I have first been introduced to the notion of torque in regards to a rod (or any rigid body) rotating about a fixed axle. Then I kind of got the intuition of torque as if it is the equivalent of force from linear motion but in rotational motion. I have seen how torque can be thought of as what is needed to cause angular acceleration.

Then I have been introduced to angular momentum as to being defined as $\vec{L}=\vec{r}\times\vec{p}$ however this time I was introduced to this quantity not necessarily in the context of rotation. I have seen that if you do $\dfrac{d\vec{L}}{dt}=\vec{\tau_{net}}$ now this is where the confusion comes from. Lets say that a particle is moving and I apply a force in a arbitrary direction and I change its momentum, then this would mean that I change its angular momentum and thus my applied force should produce a torque. However all this time I thought torque has to do with rotation and with rigid bodies, what does torque on a particle really mean, since I am not making it rotate about any axis?
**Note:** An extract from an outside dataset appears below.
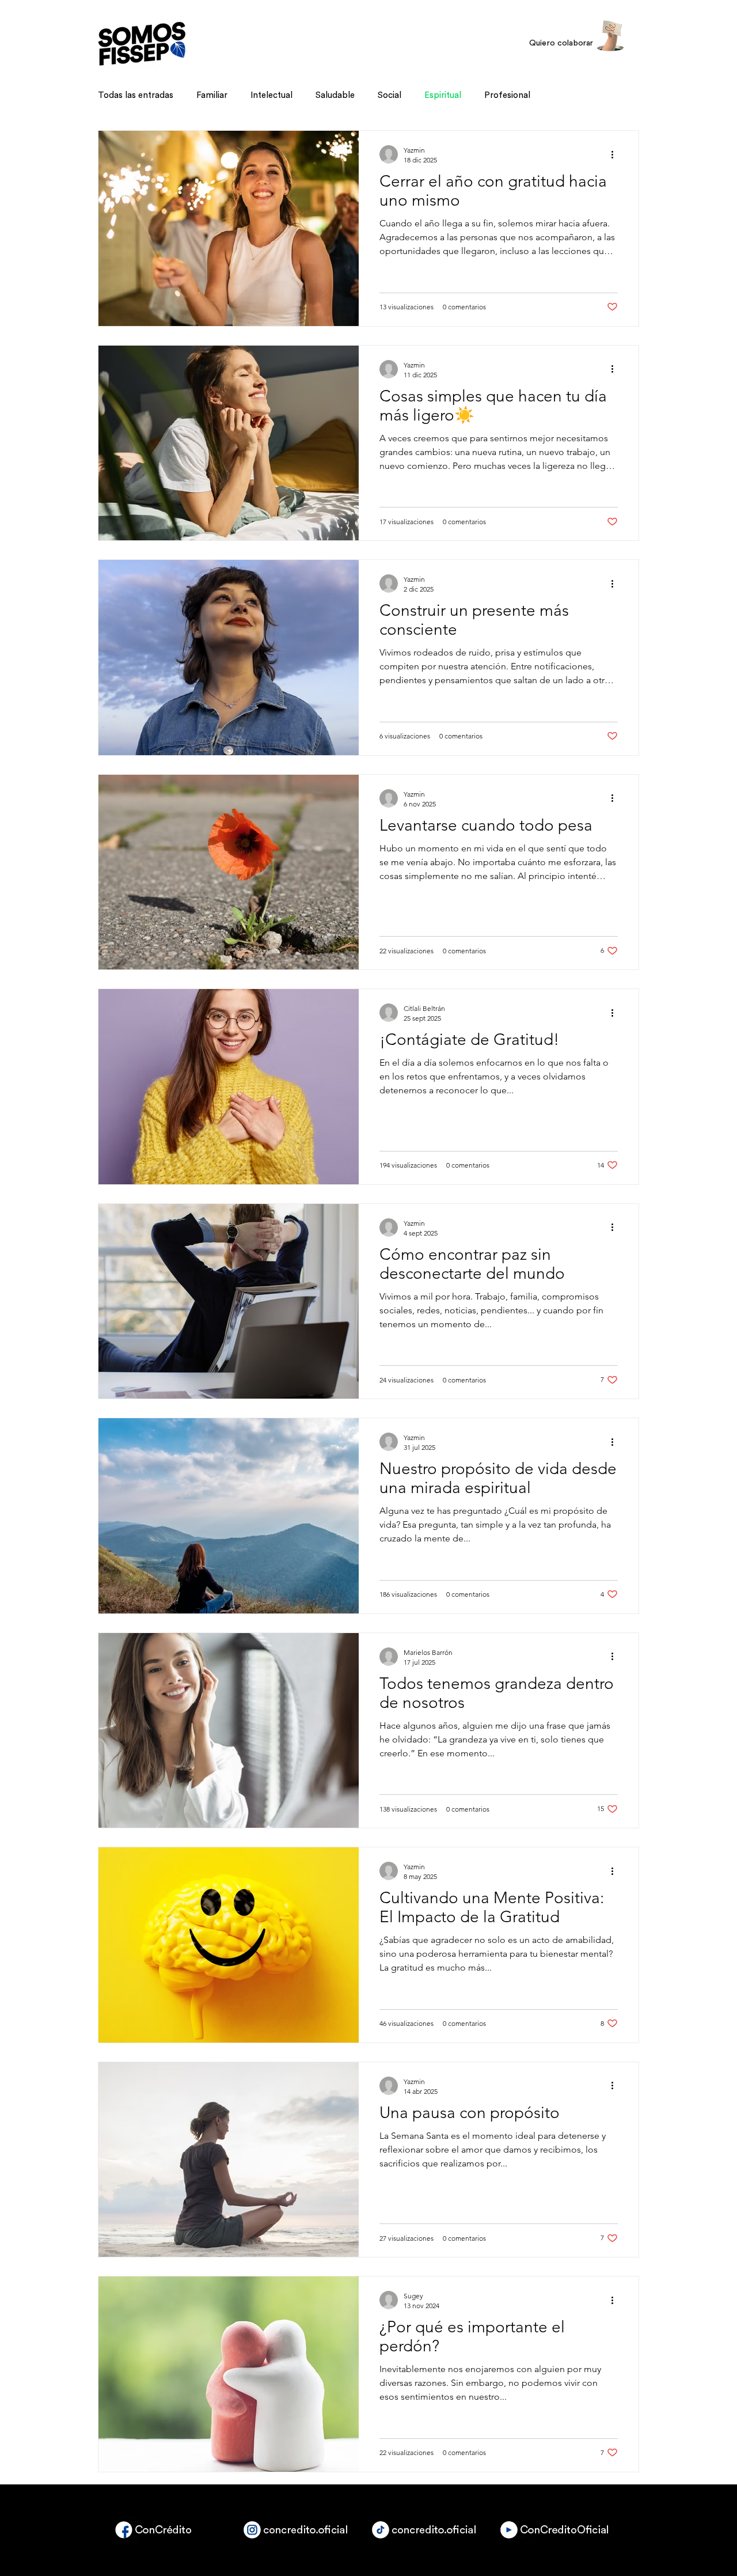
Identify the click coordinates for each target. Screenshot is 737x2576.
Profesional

I am just confused as to what does torque mean in the sense of a particle. The same question can be posed about angular momentum, what is the connection between angular momentum of a single particle, and the angular momentum of a rigid body rotating about an axis eg $\vec{L}=I\vec{\omega}$ how are these two same ideas the same even though they seem so different?

Thank You

  • $\begingroup$ May I suggest you read this post as it might help you understand the nature of torque. $\endgroup$ Nov 5, 2019 at 4:50

3 Answers 3


These are the fundamental definitions you must know and the rest follow from these. Let's say you are in reference frame $S$ with origin $O$. Assume that there's a particle of mass $m$ located at position $\vec{r}$ (called the position vector) with respect to $O$ and its velocity is $\vec{v}$. Then, $$\vec{L}_{\text{of the point particle with respect to a reference point $P$}} := (\vec{r}-\vec{r}_P) \times m\vec{v} \tag{1}$$ $$\vec{\tau}_{\text{acting on the point particle with respect to a reference point $P$}} := (\vec{r}-\vec{r}_P) \times \vec{F}_{\text{net acting on the particle}} \tag{2}$$

For a point particle observed in an inertial frame, the following equation is true (the equation you've seen). But keep in mind that both angular momentum and torque are defined with respect to some reference point $P$ (unlike momentum and force).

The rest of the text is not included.